Sulla soglia di prezzo appena indicata transitano le medie mobili a 10 e 25 giorni (rispettivamente la linea di colore azzurro e la linea rossa sul grafico con time-frame giornaliero, in alto). Soltanto un eventuale ritorno oltre area 4,80-4,85, zona su cui si colloca la media mobile a 50 giorni (la linea di colore verde sul grafico) potrà invece dar spazio per consentire la chiusura dal gap ribassista che si è creato in occasione del pagamento del dividendo, coincidente con la chiusura della seduta dello scorso 20 Luglio, a quota 4,906 euro.

Pattern di trading titolo ENEL (ENEL.MI) valido da 1 a 5 giorni

Il pattern di trading Long si attiva in caso di close orario oltre 4,614€ e consiglia di prendere i primi profitti in area 4,66 e 4,688 euro; stop loss in caso di discesa sotto 4,538€ in close orario. Mantenere o aumentare l’esposizione Long nel caso in cui gli acquisti si spingano oltre 4,688€ in chiusura oraria, per cercare di prendere profitto in un primo momento a 4,718€ e successivamente a 4,746€; stop loss in caso di ritorno sotto 4,614€ in close orario.

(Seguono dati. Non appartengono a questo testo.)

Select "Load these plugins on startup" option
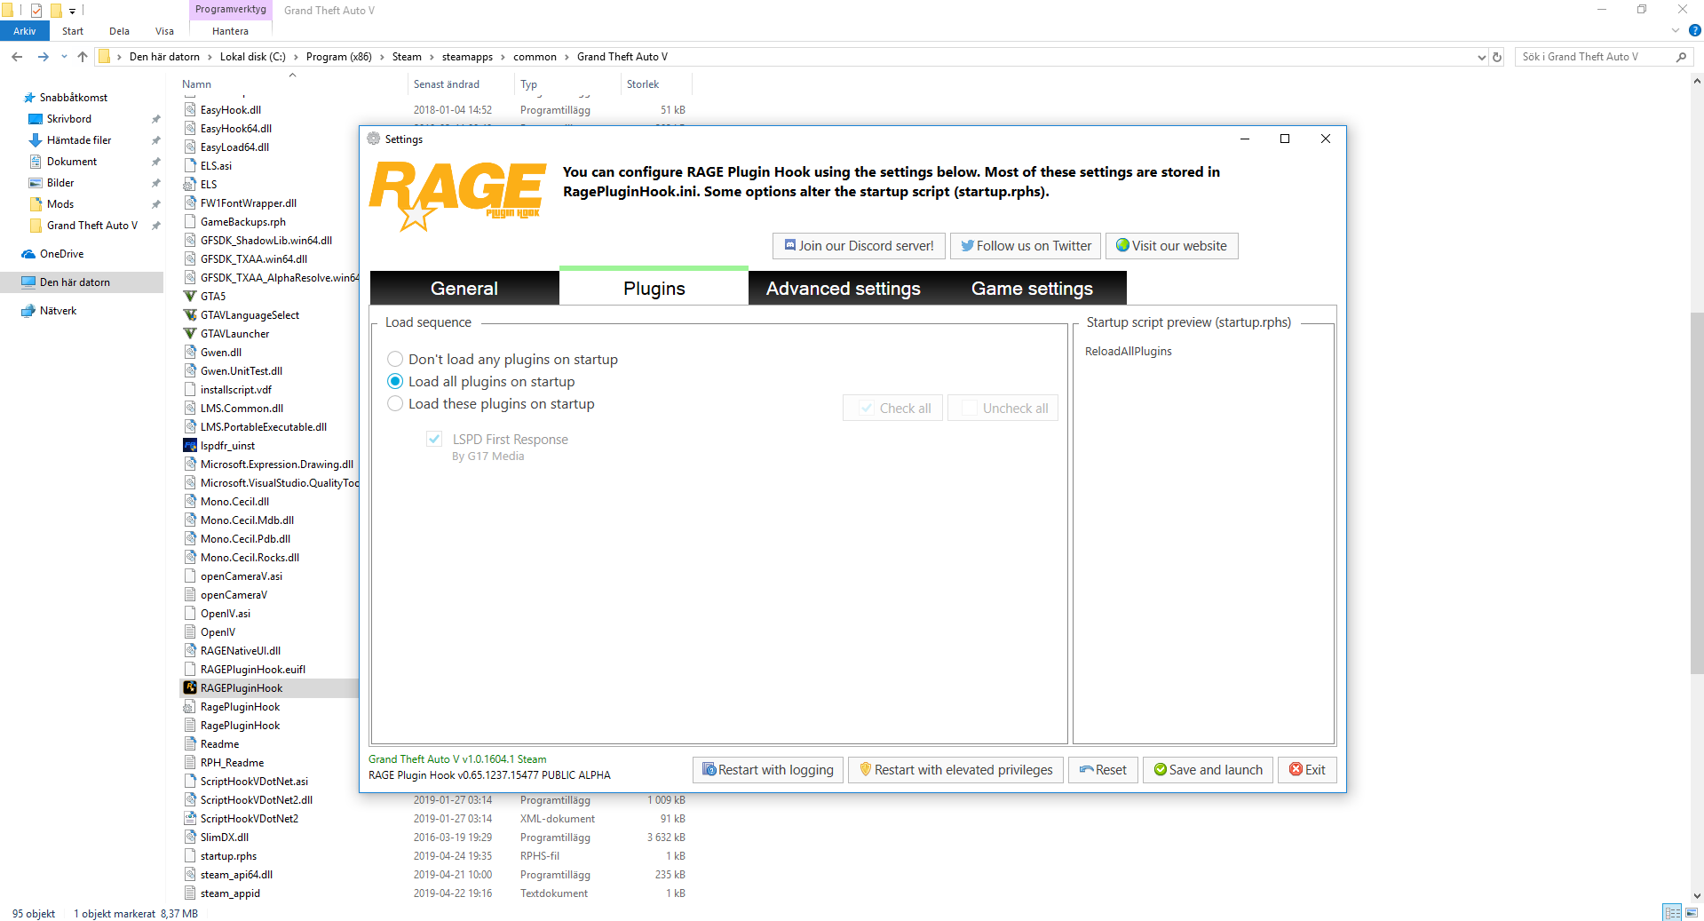1704x921 pixels. (x=395, y=404)
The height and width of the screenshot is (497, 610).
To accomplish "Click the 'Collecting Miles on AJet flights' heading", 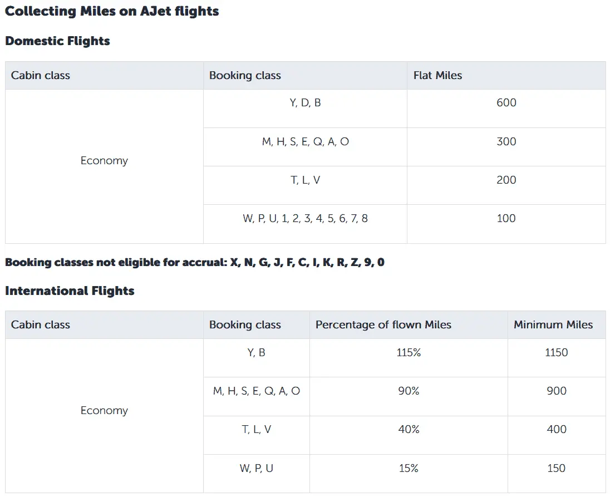I will click(x=112, y=12).
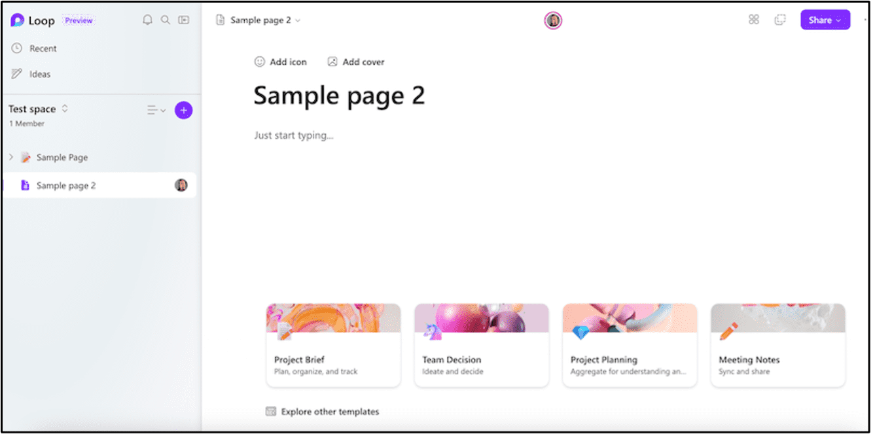Click Add cover above the title
Screen dimensions: 875x436
[x=356, y=62]
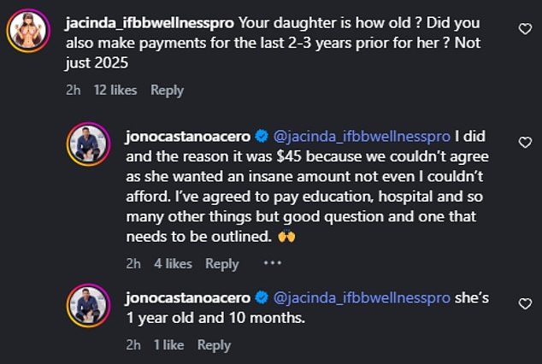View the 1 like list
542x364 pixels.
tap(168, 345)
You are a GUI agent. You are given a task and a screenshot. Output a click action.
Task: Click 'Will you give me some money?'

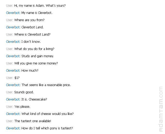coord(36,63)

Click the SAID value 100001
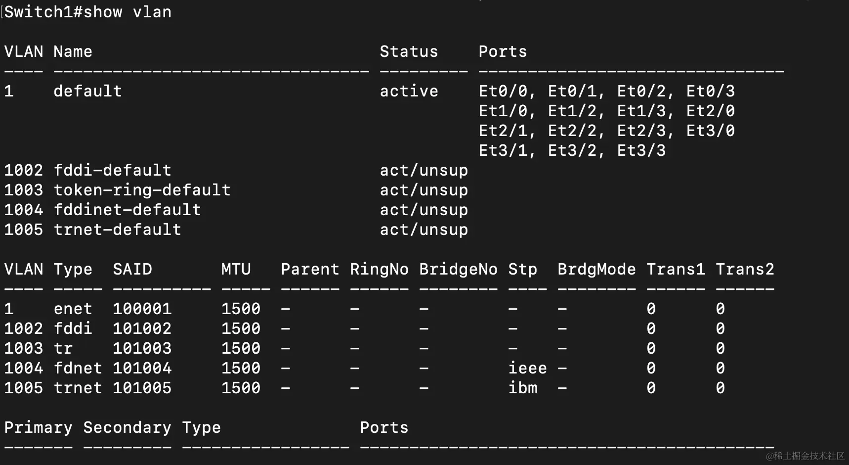(x=142, y=309)
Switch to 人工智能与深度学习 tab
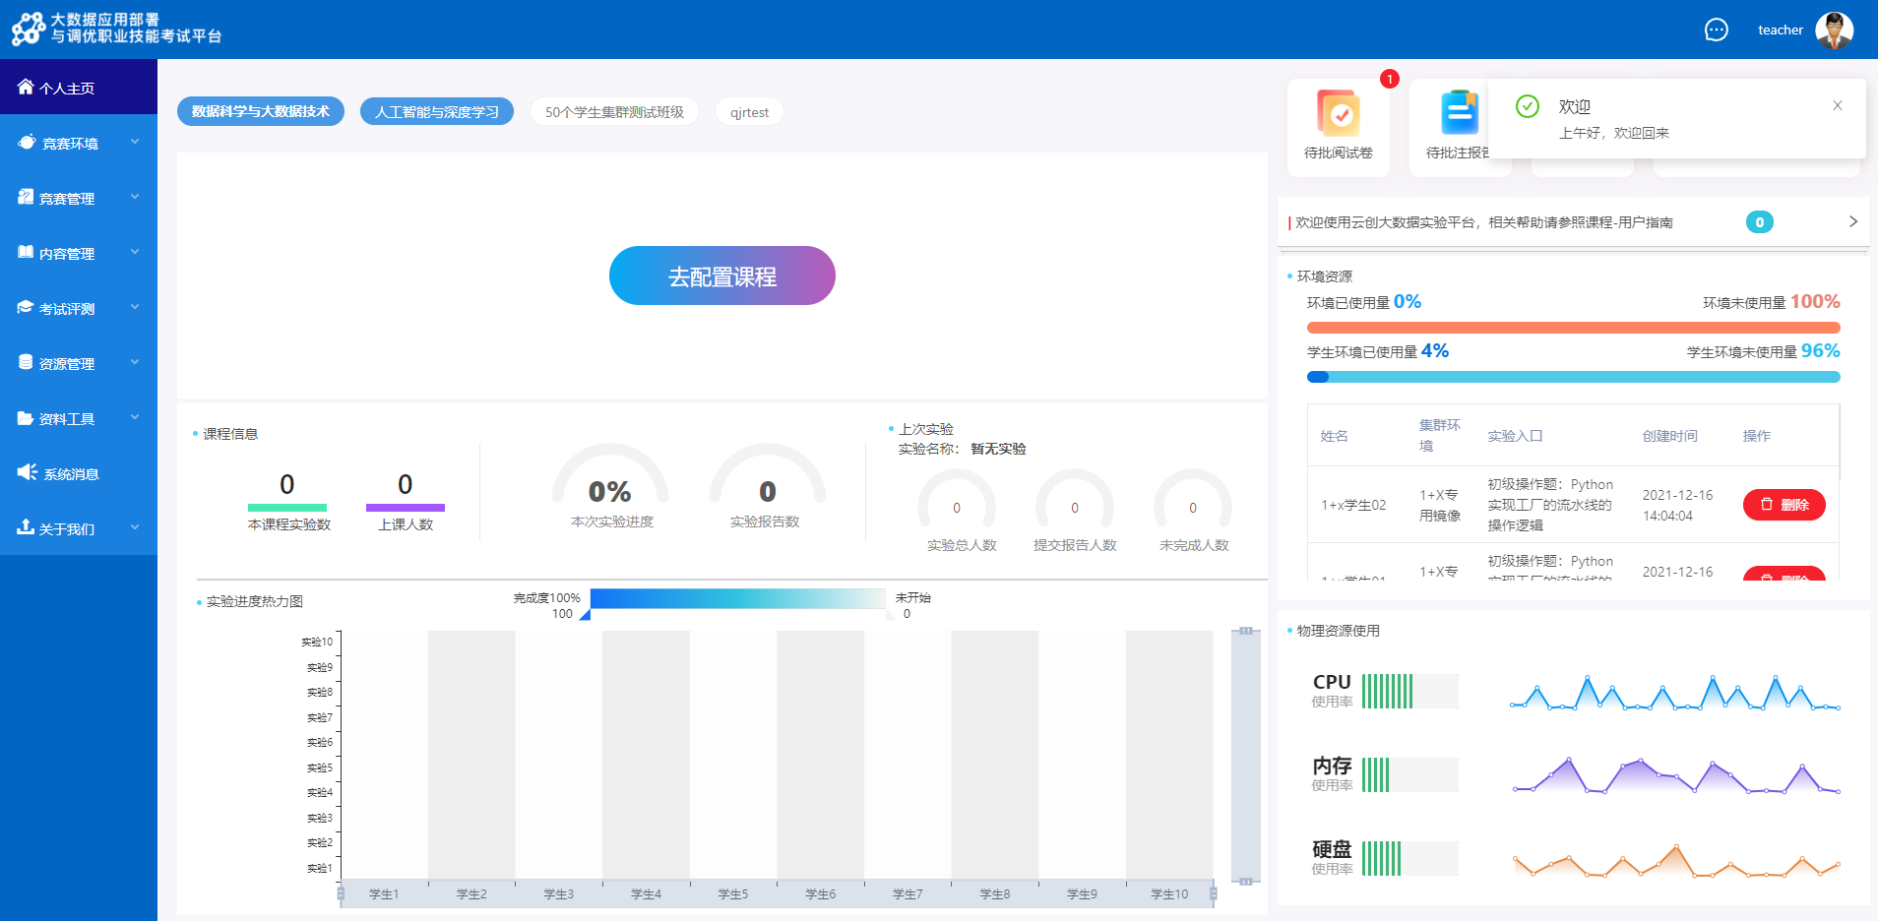 click(x=437, y=112)
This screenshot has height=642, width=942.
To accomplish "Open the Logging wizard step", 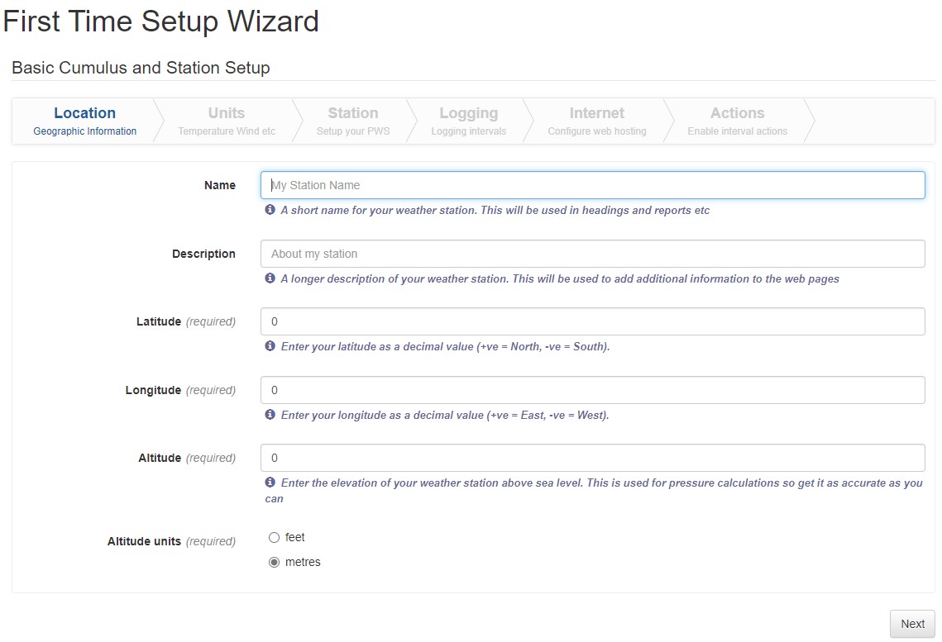I will point(468,121).
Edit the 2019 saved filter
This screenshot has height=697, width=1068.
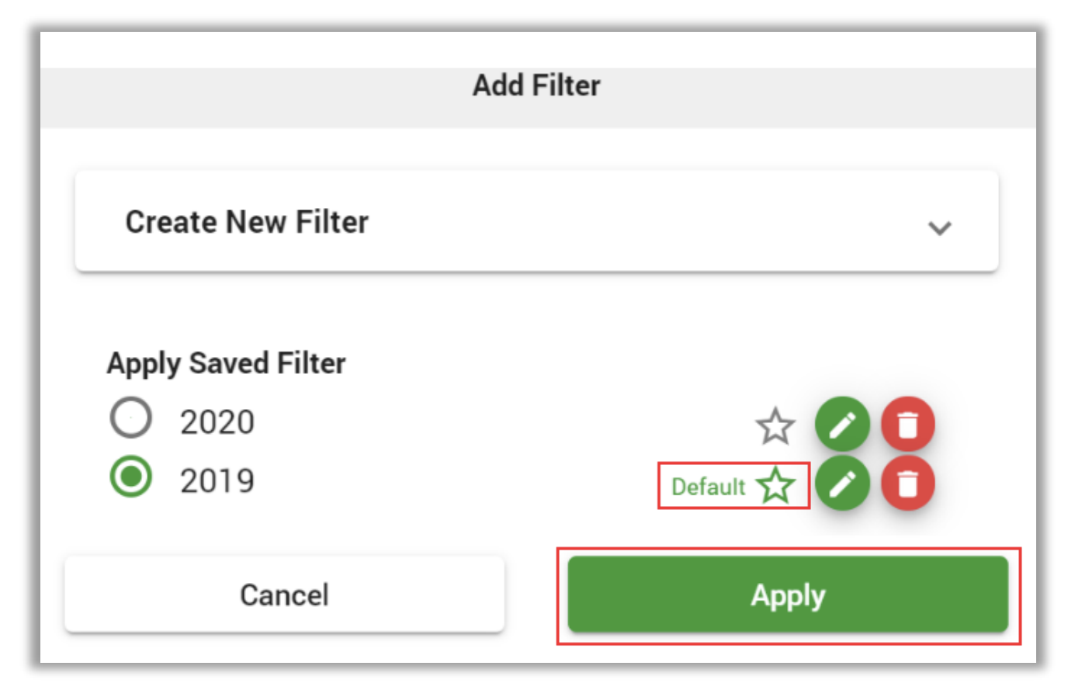pos(842,483)
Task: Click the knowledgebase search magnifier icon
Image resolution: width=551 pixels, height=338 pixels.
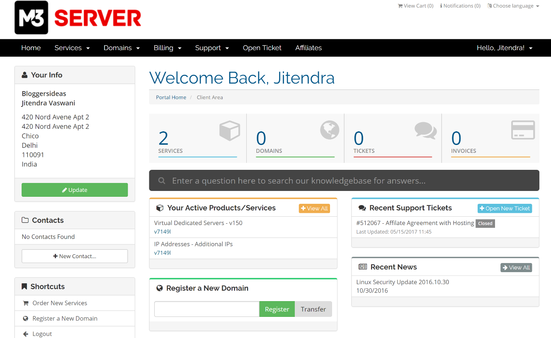Action: click(162, 181)
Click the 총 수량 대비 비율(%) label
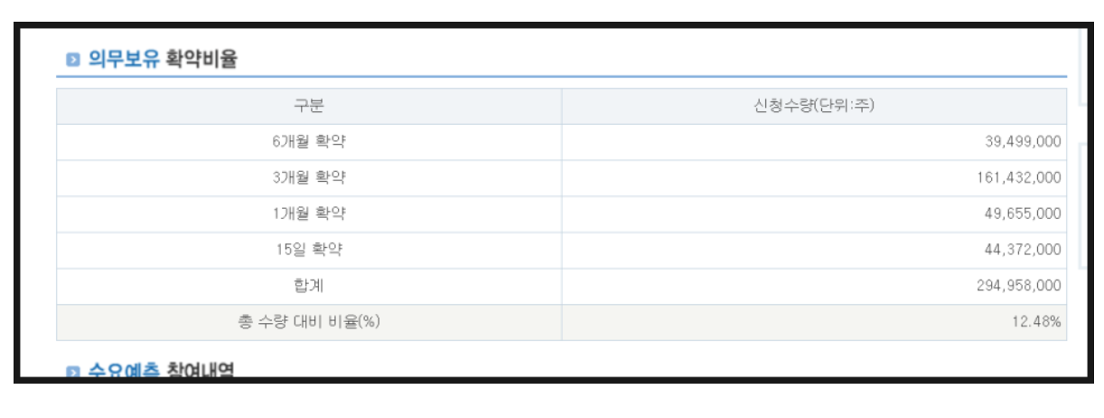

Lecito aprire nuove posizioni lunghe in caso di close orario o daily maggiore di 4,746€, per cercare di sfruttare ulteriori slanci in area 4,77 e 4,80 euro, estesi a 4,83€; stop loss in caso di ritorno sotto 4,688€ in close orario o giornaliero. Ed ancora, Long sulla debolezza in caso di affondo a quota 4,306€, per sfruttare eventuali veloci rimbalzi, prima a 4,35€ ed in seconda battuta a 4,392€, estesi a 4,42€; stop loss in caso di ulteriori flessioni sotto 4,25€ in chiusura oraria o daily.

Il pattern di trading Short, invece, prende forma nel caso in cui si registri un close orario minore 4,538€ e pronostica i primi due target price in area 4,51 e 4,464 euro; stop loss in caso di ritorno oltre 4,614€ in chiusura oraria. Mantenere o aumentare le operazioni Short in caso discesa sotto 4,464€ in chiusura di candela oraria, per cercare di sfruttare ulteriori cali in un primo momento a 4,446 € e successivamente a 4,42€; stop loss in caso di ritorno sopra 4,538€ in close orario.

Lecito aprire nuove posizioni corte in caso di flessione sotto 4,42€ in close orario o giornaliero, con l’intento di ricoprirsi in area 4,392 e 4,35 euro, estesa a 4,306 ;stoppare le operazioni in caso di recupero oltre 4,464€ in close orario o daily. Ed ancora, short speculativi in caso di estensioni rialziste in area 4,83€ ,per sfruttare eventuali correzioni in prima battuta 4,80€ ed in secondo luogo a 4,77€, estese a 4,746€; stop loss in caso di ulteriori allunghi sopra 4,88€ in chiusura di candela oraria o giornaliera.